Biden’s Sanctions Problem

February 29, 2024

Folha de S.Paulo

See article in Portuguese on original site here.

Much to the chagrin of President Joe Biden, the so-called migrant crisis at the border with Mexico has turned into a hot campaign issue. Undocumented migrants have been crossing the US border in record numbers — 2.5 million in 2023 alone, according to US Border Patrol. Due to lacking infrastructure and administrative capacity, alarming scenes of chaos, overcrowding, and human desperation have ensued. Recent polls show that many voters blame Biden and feel that he’s doing a bad job managing the migrant influx.

Former president Donald Trump has capitalized on the situation by playing on widespread but unsubstantiated fears of undocumented immigrants’ impacts on the economy and public safety. Echoing the rhetoric of Adolf Hitler, he has referred to the migration wave as an “invasion” that’s “poisoning the blood of our country.” He has renewed his pledge to “build the wall” along the border, and vows to “institute the largest deportation operation in American history.”

In response, Biden has shifted to a tougher, Trump-like approach, limiting asylum seekers’ ability to enter the US and sharply increasing deportations of undocumented immigrants. Biden’s earlier pledge to address the economic and social “root causes” of migration has fallen by the wayside. Vice President Kamala Harris, tasked with implementing this policy in Central America, has done little more than achieve regional notoriety by bluntly telling migrants: “Do not come.”

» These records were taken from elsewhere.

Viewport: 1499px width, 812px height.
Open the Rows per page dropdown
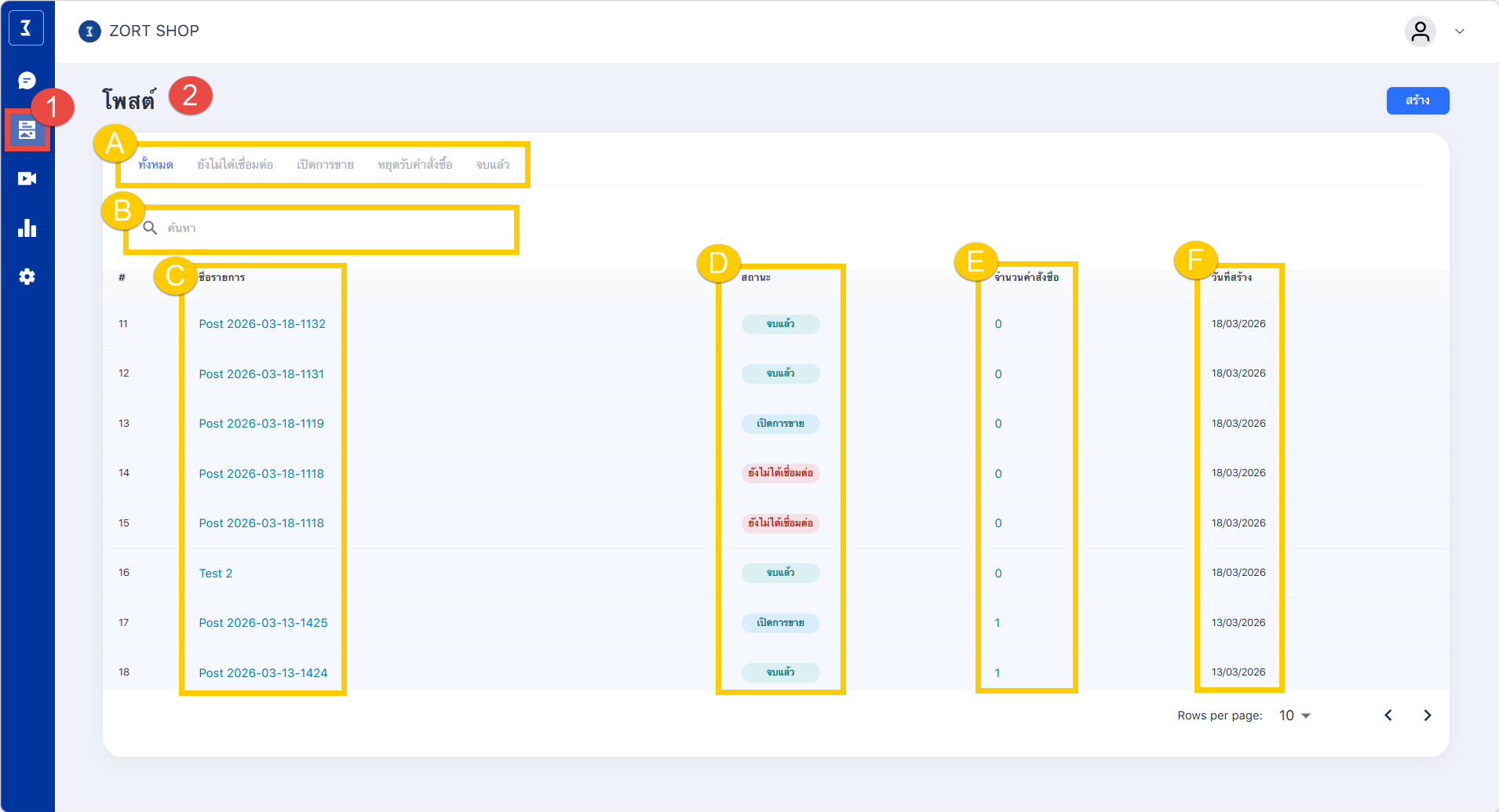tap(1295, 716)
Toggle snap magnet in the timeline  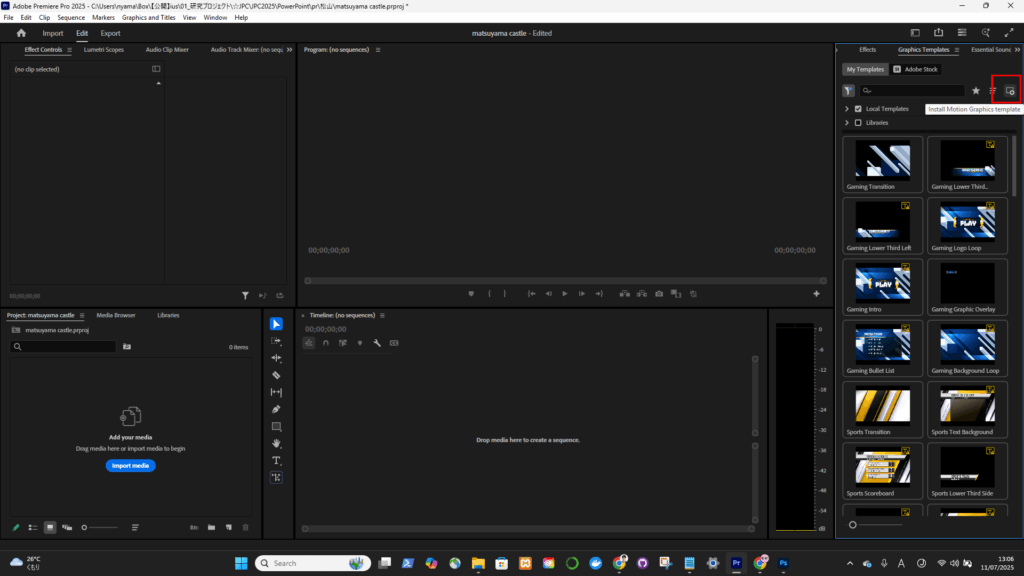[x=326, y=343]
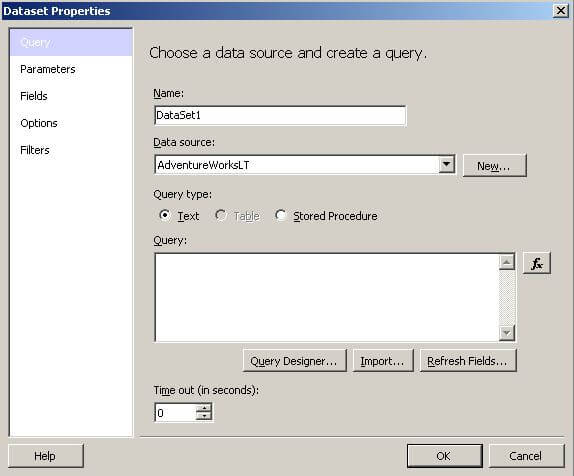Close the Dataset Properties dialog
This screenshot has height=476, width=574.
coord(561,11)
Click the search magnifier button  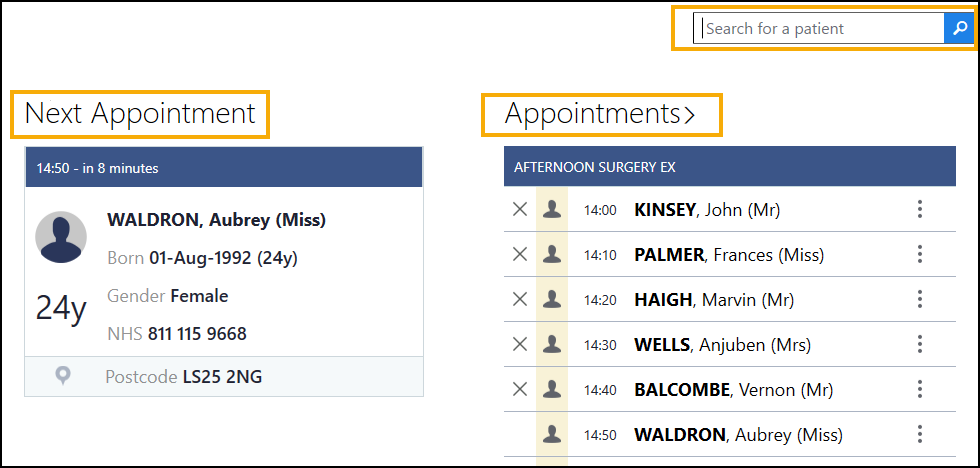(x=958, y=28)

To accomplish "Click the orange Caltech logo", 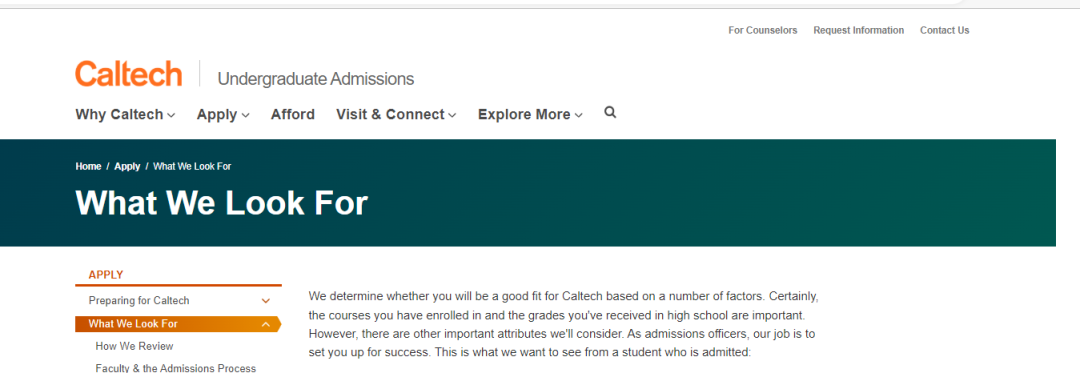I will coord(129,74).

In fact, Biden’s own policies are a “root cause” driving migration to the US. Over the past few years, Venezuelans and Cubans, who previously constituted a small fraction of migrants at the border, now make up a significant proportion of the migrant population. Both groups are fleeing dire economic and humanitarian conditions in their home countries, caused, in large part, by unilateral sanctions introduced under Trump and continued under Biden.

Trump, advised by hard-line Cuban-American senator Marco Rubio and neoconservative hawk John Bolton, adopted “maximum pressure” strategies targeting both countries, identified as part of a “Troika of Tyranny” by Bolton. President Obama’s normalization plans with Cuba were scrapped and the US blockade vastly expanded. Venezuela was subjected to far-reaching financial sanctions in 2017 and oil sanctions in 2019, precipitating a collapse of the country’s oil-dependent economy. Biden, fearful of alienating Cuban-American voters in Florida, has largely kept the far-reaching sanctions in place.

These sanctions failed to achieve their objective of regime change and have caused immense human suffering, including tens of thousands of avoidable deaths, as studies have shown. It’s now increasingly clear that they have become politically costly to Biden. Democrats in Congress have sounded the alarm: last year, Congresswoman Veronica Escobar, a co-chair of Biden’s election campaign who represents a Texas district bordering Mexico, led a letter urging Biden to “act swiftly to lift the failed and indiscriminate economic sanctions that … serve as additional push-factors for migration.”

Other Democratic leaders, from Tennessee and Massachusetts, have sent Biden similar pleas, while regional leaders — including López Obrador of Mexico, Petro of Colombia, and other Latin American heads of state — have also criticized US sanctions as a driver of migration. With migration now a central, unavoidable issue in the presidential election campaign, will Biden finally listen to his Democratic allies, and the region, and reverse Trump’s sanctions?